Pharmaceutical Executive


The following steps were taken in the development of Hope & Main. They serve as a primer for the creation of anygraphic novella:

1. Start with research

Extensive research and firsthand experience of the National Kidney Foundation showed the need for a "pictographic" solution. While the numerous multimedia tactics of the Foundation are effective with professionals and many patients, a significant share of the patient audience is unable or unwilling to use the Internet, resistant to most print materials, and unreceptive to educational DVDs—in fact, unreceptive to most of today's media mix. They need information in more visual form, independent of electronic media. The solution was to create a series of comic strips forming a graphic novel: Hope & Main.

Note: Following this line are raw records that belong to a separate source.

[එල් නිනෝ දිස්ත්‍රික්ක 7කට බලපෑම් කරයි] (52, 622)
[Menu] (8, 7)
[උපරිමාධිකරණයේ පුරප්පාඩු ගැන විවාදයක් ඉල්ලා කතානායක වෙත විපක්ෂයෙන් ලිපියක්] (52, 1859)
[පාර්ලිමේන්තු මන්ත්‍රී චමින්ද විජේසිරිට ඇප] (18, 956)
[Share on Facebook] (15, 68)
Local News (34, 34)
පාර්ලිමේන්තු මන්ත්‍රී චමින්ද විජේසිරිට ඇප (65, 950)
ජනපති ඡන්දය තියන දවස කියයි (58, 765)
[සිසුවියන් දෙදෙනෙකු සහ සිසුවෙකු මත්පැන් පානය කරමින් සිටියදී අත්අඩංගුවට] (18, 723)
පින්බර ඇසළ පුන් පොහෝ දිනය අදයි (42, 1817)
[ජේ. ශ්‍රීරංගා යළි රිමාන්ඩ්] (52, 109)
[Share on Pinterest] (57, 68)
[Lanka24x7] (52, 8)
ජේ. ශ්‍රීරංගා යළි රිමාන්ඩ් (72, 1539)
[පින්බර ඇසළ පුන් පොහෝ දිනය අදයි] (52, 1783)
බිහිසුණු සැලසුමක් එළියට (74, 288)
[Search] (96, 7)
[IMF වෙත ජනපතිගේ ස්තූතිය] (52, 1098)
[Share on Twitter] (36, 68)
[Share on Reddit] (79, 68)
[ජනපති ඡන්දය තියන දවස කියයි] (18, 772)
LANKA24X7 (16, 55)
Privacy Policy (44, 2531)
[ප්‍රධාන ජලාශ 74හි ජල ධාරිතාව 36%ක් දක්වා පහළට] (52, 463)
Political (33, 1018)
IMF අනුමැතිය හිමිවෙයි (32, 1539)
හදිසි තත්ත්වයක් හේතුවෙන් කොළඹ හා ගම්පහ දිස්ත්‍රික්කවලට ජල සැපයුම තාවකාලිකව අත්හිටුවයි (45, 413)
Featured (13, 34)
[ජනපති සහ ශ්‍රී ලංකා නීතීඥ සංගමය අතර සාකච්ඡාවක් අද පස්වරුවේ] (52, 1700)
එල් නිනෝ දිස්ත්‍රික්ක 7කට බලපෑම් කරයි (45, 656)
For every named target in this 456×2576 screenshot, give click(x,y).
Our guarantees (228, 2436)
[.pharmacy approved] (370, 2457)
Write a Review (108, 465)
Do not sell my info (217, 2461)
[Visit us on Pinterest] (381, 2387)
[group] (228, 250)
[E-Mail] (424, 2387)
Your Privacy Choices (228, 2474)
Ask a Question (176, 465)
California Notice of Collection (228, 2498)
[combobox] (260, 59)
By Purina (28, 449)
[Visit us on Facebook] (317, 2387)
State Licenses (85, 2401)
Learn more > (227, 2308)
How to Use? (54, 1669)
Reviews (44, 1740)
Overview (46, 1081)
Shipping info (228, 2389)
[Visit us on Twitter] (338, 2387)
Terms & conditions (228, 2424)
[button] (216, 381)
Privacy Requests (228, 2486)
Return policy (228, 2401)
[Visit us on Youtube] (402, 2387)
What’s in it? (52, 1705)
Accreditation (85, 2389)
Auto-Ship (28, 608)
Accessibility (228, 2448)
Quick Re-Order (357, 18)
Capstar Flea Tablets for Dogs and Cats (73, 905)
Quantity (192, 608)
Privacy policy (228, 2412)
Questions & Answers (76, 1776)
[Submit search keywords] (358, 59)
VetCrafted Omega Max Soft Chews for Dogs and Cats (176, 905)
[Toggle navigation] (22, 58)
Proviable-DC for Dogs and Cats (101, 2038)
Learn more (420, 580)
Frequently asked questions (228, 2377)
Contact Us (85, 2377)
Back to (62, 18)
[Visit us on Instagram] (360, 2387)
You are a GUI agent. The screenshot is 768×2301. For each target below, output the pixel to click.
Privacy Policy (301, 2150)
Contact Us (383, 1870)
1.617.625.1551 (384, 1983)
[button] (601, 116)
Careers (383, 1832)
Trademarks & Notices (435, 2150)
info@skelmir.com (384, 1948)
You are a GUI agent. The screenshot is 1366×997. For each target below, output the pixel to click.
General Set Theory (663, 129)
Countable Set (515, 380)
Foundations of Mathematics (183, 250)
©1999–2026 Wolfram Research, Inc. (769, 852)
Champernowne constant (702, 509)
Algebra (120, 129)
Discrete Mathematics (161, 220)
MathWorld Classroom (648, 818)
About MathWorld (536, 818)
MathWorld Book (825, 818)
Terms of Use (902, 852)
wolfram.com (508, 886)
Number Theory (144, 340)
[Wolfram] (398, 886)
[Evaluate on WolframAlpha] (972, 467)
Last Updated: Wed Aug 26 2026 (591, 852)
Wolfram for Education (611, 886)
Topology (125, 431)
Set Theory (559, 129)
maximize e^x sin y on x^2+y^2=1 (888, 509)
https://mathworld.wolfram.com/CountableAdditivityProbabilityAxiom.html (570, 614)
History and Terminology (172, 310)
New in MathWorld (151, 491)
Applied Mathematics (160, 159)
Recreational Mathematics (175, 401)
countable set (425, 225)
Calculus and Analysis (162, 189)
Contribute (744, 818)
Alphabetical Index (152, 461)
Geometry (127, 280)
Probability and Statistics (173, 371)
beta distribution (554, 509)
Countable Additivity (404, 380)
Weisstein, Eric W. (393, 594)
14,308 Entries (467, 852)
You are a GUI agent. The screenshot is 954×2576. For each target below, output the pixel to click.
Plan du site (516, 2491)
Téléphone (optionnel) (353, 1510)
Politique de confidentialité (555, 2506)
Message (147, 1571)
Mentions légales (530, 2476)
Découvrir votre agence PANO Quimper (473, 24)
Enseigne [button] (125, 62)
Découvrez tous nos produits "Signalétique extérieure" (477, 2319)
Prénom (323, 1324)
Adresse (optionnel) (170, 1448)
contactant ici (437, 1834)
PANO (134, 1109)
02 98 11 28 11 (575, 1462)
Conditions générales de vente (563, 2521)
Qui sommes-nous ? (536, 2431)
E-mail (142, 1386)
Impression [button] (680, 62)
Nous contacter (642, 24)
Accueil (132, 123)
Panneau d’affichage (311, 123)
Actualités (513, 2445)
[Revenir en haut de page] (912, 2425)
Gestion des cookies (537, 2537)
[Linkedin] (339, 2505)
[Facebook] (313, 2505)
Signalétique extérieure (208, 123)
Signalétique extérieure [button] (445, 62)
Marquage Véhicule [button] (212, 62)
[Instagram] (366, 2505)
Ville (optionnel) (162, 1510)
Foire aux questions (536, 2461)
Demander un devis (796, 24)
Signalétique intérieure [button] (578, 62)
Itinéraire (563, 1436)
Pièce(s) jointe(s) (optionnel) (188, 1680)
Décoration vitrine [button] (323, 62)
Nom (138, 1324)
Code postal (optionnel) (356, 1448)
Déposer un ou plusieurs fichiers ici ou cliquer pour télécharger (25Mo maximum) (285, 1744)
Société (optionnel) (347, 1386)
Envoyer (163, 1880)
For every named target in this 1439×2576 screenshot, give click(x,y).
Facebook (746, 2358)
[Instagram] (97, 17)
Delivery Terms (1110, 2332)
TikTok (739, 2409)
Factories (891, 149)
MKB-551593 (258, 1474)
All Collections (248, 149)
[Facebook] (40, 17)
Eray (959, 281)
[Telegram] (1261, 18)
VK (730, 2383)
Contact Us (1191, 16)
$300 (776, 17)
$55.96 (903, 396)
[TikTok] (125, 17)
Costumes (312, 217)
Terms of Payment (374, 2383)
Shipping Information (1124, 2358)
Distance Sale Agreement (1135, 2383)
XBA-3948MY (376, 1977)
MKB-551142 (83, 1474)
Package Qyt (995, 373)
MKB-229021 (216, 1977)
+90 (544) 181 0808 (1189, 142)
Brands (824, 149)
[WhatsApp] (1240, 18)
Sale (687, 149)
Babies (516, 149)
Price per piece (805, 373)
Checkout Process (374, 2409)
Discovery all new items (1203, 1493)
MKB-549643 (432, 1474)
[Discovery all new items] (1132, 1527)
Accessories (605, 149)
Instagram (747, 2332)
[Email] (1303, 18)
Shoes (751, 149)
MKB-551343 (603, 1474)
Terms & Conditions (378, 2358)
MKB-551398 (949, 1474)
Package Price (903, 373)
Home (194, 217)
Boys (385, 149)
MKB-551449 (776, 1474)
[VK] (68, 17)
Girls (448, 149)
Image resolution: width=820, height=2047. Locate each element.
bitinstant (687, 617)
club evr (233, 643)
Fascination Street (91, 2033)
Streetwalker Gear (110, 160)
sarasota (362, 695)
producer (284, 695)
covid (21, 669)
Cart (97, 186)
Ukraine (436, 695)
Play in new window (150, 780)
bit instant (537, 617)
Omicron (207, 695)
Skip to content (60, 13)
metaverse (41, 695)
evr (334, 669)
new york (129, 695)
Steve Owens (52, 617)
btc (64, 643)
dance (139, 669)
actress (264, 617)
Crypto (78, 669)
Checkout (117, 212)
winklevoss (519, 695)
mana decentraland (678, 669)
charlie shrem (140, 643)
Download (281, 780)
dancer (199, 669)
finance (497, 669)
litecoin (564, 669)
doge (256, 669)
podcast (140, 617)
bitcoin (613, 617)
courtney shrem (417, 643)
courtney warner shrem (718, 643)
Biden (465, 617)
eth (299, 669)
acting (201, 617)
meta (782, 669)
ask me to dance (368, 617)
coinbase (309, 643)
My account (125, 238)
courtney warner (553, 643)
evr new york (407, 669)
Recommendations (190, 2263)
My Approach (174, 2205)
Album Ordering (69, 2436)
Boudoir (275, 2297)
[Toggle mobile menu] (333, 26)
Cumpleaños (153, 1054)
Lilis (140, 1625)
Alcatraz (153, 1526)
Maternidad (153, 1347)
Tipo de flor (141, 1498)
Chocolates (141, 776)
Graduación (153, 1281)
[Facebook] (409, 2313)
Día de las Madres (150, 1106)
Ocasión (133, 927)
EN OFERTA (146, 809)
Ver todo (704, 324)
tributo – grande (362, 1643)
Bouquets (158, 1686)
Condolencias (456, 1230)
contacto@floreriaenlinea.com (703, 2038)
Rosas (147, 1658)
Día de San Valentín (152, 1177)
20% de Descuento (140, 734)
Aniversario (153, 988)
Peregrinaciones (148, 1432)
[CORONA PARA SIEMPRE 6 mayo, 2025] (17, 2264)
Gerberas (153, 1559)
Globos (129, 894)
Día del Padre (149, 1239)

Potential topics to cover were also researched before creative development began. Advisors—professionals, patients, caregivers, and members of the National Kidney Foundation team—contributed ideas regarding the most critical issues facing the dialysis community, the role of each professional on the multidisciplinary treatment team, the various types of patients in a dialysis center, and their most pressing concerns.

2. Begin writing

The creative team behind Hope & Main crafted a "story bible," just as creators of a television show do. They wrote "back stories" for each character (information that may never appear in the actual novel but helps the creators make characters more credible). They also created a full script for the first installment of the novella, plus outlines for five more—to demonstrate a firm grasp of the subject matter, to show the development of the Hope & Main characters and plot lines, and to prove that the concept can sustain interest over a series.

3. Illustrate

After determining the preferred style of rendering the characters, the novella's palette, and other visual details, the team screened artists—dozens of potential candidates—before finding the right one. Working with the artist, they went through numerous sketches and revisions of renderings of each character to achieve the right look in "personality," age, wardrobe, and other details. With a total of 10 characters—five patients and five professionals—each had to be clearly delineated.

Throughout, the editorial board reviewed sketches and final renderings of each character, as well as the script. The first Hope & Main came together in the form of black and white rough sketches organized into panels. These were reviewed and revised before text was added.

The entire team of collaborators, including the editorial board, reviewed the next version. Numerous changes were made in text and illustrations before creating a full-color version. Once again, more changes were made to both the illustrations and text. Once finalized, the novella was produced (and even translated into Spanish!)